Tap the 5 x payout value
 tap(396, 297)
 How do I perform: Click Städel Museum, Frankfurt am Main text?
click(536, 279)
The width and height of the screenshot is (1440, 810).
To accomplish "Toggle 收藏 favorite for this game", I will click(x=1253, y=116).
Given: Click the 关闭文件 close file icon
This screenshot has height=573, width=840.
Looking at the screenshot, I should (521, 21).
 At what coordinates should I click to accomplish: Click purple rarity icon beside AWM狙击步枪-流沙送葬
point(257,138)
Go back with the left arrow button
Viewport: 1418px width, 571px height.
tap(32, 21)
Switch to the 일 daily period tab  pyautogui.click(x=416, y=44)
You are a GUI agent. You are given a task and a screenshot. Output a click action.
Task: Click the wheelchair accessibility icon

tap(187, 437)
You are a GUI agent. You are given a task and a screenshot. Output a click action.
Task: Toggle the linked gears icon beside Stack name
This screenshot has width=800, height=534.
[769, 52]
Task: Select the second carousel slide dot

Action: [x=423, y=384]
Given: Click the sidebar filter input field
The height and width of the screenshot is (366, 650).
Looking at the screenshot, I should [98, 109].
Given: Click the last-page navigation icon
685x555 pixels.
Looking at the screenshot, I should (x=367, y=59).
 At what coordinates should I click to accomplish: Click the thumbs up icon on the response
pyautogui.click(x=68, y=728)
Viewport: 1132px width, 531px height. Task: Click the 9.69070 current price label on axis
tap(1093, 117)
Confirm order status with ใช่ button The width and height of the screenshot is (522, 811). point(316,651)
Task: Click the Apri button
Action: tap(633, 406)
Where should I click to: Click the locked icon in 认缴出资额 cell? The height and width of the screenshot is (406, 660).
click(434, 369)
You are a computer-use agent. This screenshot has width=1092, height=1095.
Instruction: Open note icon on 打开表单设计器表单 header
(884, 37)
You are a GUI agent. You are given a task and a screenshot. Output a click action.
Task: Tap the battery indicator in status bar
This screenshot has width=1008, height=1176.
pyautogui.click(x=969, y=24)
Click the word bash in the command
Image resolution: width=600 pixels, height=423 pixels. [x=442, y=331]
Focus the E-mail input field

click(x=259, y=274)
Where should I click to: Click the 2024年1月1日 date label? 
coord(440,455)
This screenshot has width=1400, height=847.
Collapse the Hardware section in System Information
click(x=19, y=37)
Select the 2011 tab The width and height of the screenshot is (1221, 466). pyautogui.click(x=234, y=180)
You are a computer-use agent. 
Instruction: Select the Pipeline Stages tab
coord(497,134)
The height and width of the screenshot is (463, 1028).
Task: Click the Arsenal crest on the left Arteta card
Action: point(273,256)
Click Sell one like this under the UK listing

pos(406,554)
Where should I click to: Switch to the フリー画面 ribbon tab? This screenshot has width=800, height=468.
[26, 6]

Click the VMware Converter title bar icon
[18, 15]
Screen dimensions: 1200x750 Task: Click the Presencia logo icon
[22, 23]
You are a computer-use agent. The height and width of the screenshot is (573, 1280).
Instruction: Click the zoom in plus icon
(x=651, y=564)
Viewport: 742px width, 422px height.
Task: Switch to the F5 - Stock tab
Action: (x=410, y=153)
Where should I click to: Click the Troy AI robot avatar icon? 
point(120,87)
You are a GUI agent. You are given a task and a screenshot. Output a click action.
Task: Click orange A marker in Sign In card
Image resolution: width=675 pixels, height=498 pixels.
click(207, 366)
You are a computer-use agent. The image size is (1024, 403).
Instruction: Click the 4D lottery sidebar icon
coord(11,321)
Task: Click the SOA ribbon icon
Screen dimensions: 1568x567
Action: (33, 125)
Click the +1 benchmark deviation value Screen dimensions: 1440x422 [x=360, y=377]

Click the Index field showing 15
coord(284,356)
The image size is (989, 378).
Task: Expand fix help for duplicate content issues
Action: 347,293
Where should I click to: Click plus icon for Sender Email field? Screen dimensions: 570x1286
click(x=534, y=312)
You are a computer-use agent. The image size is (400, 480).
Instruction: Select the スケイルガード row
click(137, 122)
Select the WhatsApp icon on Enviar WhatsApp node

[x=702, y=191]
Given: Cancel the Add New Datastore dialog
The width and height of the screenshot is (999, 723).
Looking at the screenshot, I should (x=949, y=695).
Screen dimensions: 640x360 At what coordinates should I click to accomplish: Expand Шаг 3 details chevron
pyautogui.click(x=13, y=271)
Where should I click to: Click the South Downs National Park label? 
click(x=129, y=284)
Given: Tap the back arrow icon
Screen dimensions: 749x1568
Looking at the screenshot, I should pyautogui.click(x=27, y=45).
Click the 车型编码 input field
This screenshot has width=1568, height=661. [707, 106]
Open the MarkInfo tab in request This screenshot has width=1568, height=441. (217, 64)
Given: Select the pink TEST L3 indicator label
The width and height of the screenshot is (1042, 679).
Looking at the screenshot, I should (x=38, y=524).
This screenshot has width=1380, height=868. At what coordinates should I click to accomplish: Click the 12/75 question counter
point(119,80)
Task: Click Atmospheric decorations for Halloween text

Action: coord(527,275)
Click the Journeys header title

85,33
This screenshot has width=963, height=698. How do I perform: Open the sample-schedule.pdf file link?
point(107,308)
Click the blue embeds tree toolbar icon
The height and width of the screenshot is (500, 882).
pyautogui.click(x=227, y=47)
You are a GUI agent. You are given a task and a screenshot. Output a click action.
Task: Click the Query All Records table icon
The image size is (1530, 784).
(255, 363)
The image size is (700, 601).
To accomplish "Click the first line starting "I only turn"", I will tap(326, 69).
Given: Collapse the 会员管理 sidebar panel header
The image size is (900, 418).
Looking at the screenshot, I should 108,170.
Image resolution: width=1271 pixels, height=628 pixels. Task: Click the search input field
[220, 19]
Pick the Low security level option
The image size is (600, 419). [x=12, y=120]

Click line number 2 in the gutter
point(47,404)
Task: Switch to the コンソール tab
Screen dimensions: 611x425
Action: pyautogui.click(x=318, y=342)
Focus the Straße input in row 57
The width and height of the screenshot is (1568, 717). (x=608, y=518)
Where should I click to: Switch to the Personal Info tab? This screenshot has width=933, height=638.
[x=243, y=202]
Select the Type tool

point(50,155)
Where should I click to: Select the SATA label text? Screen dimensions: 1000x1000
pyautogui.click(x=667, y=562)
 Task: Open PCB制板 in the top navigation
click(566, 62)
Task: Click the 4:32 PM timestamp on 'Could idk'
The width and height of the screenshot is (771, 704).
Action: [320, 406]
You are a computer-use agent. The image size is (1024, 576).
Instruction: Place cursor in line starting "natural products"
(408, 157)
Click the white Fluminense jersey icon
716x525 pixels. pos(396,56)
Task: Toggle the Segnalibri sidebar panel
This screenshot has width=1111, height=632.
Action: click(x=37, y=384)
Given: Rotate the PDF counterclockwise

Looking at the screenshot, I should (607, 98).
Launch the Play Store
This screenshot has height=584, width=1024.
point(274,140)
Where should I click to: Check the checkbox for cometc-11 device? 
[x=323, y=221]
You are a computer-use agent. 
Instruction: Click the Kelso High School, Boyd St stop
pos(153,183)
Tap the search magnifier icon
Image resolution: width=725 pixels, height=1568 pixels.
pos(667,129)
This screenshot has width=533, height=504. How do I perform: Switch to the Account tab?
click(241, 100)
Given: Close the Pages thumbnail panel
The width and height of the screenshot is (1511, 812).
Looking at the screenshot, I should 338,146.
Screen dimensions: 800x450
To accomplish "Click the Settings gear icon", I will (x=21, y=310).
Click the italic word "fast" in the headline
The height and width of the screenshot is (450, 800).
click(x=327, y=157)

═══

> **What needs to be done**
Retype the entire listing without altering anything.

> **Response below**
Tap the 5 x payout value
 tap(396, 297)
 How do I perform: Click Städel Museum, Frankfurt am Main text?
click(536, 279)
The width and height of the screenshot is (1440, 810).
To accomplish "Toggle 收藏 favorite for this game", I will click(x=1253, y=116).
Given: Click the 关闭文件 close file icon
This screenshot has height=573, width=840.
Looking at the screenshot, I should (521, 21).
 At what coordinates should I click to accomplish: Click purple rarity icon beside AWM狙击步枪-流沙送葬
point(257,138)
Go back with the left arrow button
Viewport: 1418px width, 571px height.
tap(32, 21)
Switch to the 일 daily period tab  pyautogui.click(x=416, y=44)
You are a GUI agent. You are given a task and a screenshot. Output a click action.
Task: Click the wheelchair accessibility icon

tap(187, 437)
You are a GUI agent. You are given a task and a screenshot. Output a click action.
Task: Toggle the linked gears icon beside Stack name
This screenshot has width=800, height=534.
[769, 52]
Task: Select the second carousel slide dot

Action: [x=423, y=384]
Given: Click the sidebar filter input field
The height and width of the screenshot is (366, 650).
Looking at the screenshot, I should [98, 109].
Given: Click the last-page navigation icon
685x555 pixels.
Looking at the screenshot, I should (x=367, y=59).
 At what coordinates should I click to accomplish: Click the thumbs up icon on the response
pyautogui.click(x=68, y=728)
Viewport: 1132px width, 531px height. Task: Click the 9.69070 current price label on axis
tap(1093, 117)
Confirm order status with ใช่ button The width and height of the screenshot is (522, 811). point(316,651)
Task: Click the Apri button
Action: tap(633, 406)
Where should I click to: Click the locked icon in 认缴出资额 cell? The height and width of the screenshot is (406, 660).
click(434, 369)
You are a computer-use agent. This screenshot has width=1092, height=1095.
Instruction: Open note icon on 打开表单设计器表单 header
(884, 37)
You are a GUI agent. You are given a task and a screenshot. Output a click action.
Task: Tap the battery indicator in status bar
This screenshot has width=1008, height=1176.
pyautogui.click(x=969, y=24)
Click the word bash in the command
Image resolution: width=600 pixels, height=423 pixels. [x=442, y=331]
Focus the E-mail input field

click(x=259, y=274)
Where should I click to: Click the 2024年1月1日 date label? 
coord(440,455)
This screenshot has width=1400, height=847.
Collapse the Hardware section in System Information
click(x=19, y=37)
Select the 2011 tab The width and height of the screenshot is (1221, 466). pyautogui.click(x=234, y=180)
You are a computer-use agent. 
Instruction: Select the Pipeline Stages tab
coord(497,134)
The height and width of the screenshot is (463, 1028).
Task: Click the Arsenal crest on the left Arteta card
Action: point(273,256)
Click Sell one like this under the UK listing

pos(406,554)
Where should I click to: Switch to the フリー画面 ribbon tab? This screenshot has width=800, height=468.
[26, 6]

Click the VMware Converter title bar icon
[18, 15]
Screen dimensions: 1200x750 Task: Click the Presencia logo icon
[22, 23]
You are a computer-use agent. The height and width of the screenshot is (573, 1280).
Instruction: Click the zoom in plus icon
(x=651, y=564)
Viewport: 742px width, 422px height.
Task: Switch to the F5 - Stock tab
Action: (x=410, y=153)
Where should I click to: Click the Troy AI robot avatar icon? 
point(120,87)
You are a GUI agent. You are given a task and a screenshot. Output a click action.
Task: Click orange A marker in Sign In card
Image resolution: width=675 pixels, height=498 pixels.
click(207, 366)
You are a computer-use agent. The image size is (1024, 403).
Instruction: Click the 4D lottery sidebar icon
coord(11,321)
Task: Click the SOA ribbon icon
Screen dimensions: 1568x567
Action: (33, 125)
Click the +1 benchmark deviation value Screen dimensions: 1440x422 [x=360, y=377]

Click the Index field showing 15
coord(284,356)
The image size is (989, 378).
Task: Expand fix help for duplicate content issues
Action: 347,293
Where should I click to: Click plus icon for Sender Email field? Screen dimensions: 570x1286
click(x=534, y=312)
You are a computer-use agent. The image size is (400, 480).
Instruction: Select the スケイルガード row
click(137, 122)
Select the WhatsApp icon on Enviar WhatsApp node

[x=702, y=191]
Given: Cancel the Add New Datastore dialog
The width and height of the screenshot is (999, 723).
Looking at the screenshot, I should (x=949, y=695).
Screen dimensions: 640x360 At what coordinates should I click to accomplish: Expand Шаг 3 details chevron
pyautogui.click(x=13, y=271)
Where should I click to: Click the South Downs National Park label? 
click(x=129, y=284)
Given: Tap the back arrow icon
Screen dimensions: 749x1568
Looking at the screenshot, I should pyautogui.click(x=27, y=45).
Click the 车型编码 input field
This screenshot has width=1568, height=661. [707, 106]
Open the MarkInfo tab in request This screenshot has width=1568, height=441. (217, 64)
Given: Select the pink TEST L3 indicator label
The width and height of the screenshot is (1042, 679).
Looking at the screenshot, I should (x=38, y=524).
This screenshot has width=1380, height=868. At what coordinates should I click to accomplish: Click the 12/75 question counter
point(119,80)
Task: Click Atmospheric decorations for Halloween text

Action: coord(527,275)
Click the Journeys header title

85,33
This screenshot has width=963, height=698. How do I perform: Open the sample-schedule.pdf file link?
point(107,308)
Click the blue embeds tree toolbar icon
The height and width of the screenshot is (500, 882).
pyautogui.click(x=227, y=47)
You are a GUI agent. You are given a task and a screenshot. Output a click action.
Task: Click the Query All Records table icon
The image size is (1530, 784).
(255, 363)
The image size is (700, 601).
To accomplish "Click the first line starting "I only turn"", I will tap(326, 69).
Given: Collapse the 会员管理 sidebar panel header
The image size is (900, 418).
Looking at the screenshot, I should 108,170.
Image resolution: width=1271 pixels, height=628 pixels. Task: Click the search input field
[220, 19]
Pick the Low security level option
The image size is (600, 419). [x=12, y=120]

Click line number 2 in the gutter
point(47,404)
Task: Switch to the コンソール tab
Screen dimensions: 611x425
Action: pyautogui.click(x=318, y=342)
Focus the Straße input in row 57
The width and height of the screenshot is (1568, 717). (x=608, y=518)
Where should I click to: Switch to the Personal Info tab? This screenshot has width=933, height=638.
[x=243, y=202]
Select the Type tool

point(50,155)
Where should I click to: Select the SATA label text? Screen dimensions: 1000x1000
pyautogui.click(x=667, y=562)
 Task: Open PCB制板 in the top navigation
click(566, 62)
Task: Click the 4:32 PM timestamp on 'Could idk'
The width and height of the screenshot is (771, 704).
Action: [320, 406]
You are a computer-use agent. The image size is (1024, 576).
Instruction: Place cursor in line starting "natural products"
(408, 157)
Click the white Fluminense jersey icon
716x525 pixels. pos(396,56)
Task: Toggle the Segnalibri sidebar panel
This screenshot has width=1111, height=632.
Action: click(x=37, y=384)
Given: Rotate the PDF counterclockwise

Looking at the screenshot, I should (607, 98).
Launch the Play Store
This screenshot has height=584, width=1024.
point(274,140)
Where should I click to: Check the checkbox for cometc-11 device? 
[x=323, y=221]
You are a computer-use agent. 
Instruction: Click the Kelso High School, Boyd St stop
pos(153,183)
Tap the search magnifier icon
Image resolution: width=725 pixels, height=1568 pixels.
pos(667,129)
This screenshot has width=533, height=504. How do I perform: Switch to the Account tab?
click(241, 100)
Given: Close the Pages thumbnail panel
The width and height of the screenshot is (1511, 812).
Looking at the screenshot, I should 338,146.
Screen dimensions: 800x450
To accomplish "Click the Settings gear icon", I will (x=21, y=310).
Click the italic word "fast" in the headline
The height and width of the screenshot is (450, 800).
click(x=327, y=157)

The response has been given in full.